Reconstructing the evolutionary history of F(420)-dependent dehydrogenases

During the last decade the number of characterized F(420)-dependent enzymes has significantly increased. Many of these deazaflavoproteins share a TIM-barrel fold and are structurally related to FMN-dependent luciferases and monooxygenases. In this work, we traced the origin and evolutionary history of the F(420)-dependent enzymes within the luciferase-like superfamily. By a thorough phylogenetic analysis we inferred that the F(420)-dependent enzymes emerged from a FMN-dependent common ancestor. Furthermore, the data show that during evolution, the family of deazaflavoproteins split into two well-defined groups of enzymes: the F(420)-dependent dehydrogenases and the F(420)-dependent reductases. By such event, the dehydrogenases specialized in generating the reduced deazaflavin cofactor, while the reductases employ the reduced F(420) for catalysis.

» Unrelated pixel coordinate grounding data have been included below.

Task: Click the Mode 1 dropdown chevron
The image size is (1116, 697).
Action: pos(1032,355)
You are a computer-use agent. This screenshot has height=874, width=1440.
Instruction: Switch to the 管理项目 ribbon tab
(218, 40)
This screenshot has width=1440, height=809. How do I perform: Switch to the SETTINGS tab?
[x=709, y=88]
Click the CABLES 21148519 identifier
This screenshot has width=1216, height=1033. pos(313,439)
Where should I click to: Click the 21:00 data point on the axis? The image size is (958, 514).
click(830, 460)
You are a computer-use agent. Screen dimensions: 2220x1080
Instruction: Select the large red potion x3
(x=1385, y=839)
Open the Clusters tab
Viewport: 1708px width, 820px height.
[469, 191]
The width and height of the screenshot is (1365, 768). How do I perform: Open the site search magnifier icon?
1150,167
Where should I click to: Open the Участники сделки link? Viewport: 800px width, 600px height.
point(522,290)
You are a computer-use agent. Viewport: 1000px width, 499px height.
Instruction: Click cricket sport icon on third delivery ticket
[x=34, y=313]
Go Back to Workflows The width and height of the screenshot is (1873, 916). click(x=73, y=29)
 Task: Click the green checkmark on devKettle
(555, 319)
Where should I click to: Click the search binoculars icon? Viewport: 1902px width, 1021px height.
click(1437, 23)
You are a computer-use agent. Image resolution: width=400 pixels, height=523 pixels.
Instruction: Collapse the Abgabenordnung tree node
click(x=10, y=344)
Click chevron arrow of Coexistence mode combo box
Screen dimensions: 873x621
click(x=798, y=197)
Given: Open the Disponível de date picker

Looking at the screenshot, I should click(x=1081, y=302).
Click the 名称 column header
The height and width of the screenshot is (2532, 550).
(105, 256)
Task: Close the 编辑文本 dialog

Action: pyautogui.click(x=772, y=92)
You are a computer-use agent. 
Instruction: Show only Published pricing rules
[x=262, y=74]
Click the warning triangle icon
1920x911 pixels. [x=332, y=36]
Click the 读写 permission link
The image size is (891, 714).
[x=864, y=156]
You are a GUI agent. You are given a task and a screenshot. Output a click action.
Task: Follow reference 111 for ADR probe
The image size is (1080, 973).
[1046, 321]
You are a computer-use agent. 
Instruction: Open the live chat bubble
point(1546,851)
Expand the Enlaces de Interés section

Particularly, we focused on investigating the dehydrogenase subfamily and demonstrated that this group diversified into three types of dehydrogenases: the already known F(420)-dependent glucose-6-phosphate dehydrogenases, the F(420)-dependent alcohol dehydrogenases, and the sugar-6-phosphate dehydrogenases that were identified in this study. By reconstructing and experimentally characterizing ancestral and extant representatives of F(420)-dependent dehydrogenases, their biochemical properties were investigated and compared. We propose an evolutionary path for the emergence and diversification of the TIM-barrel fold F(420)-dependent dehydrogenases subfamily.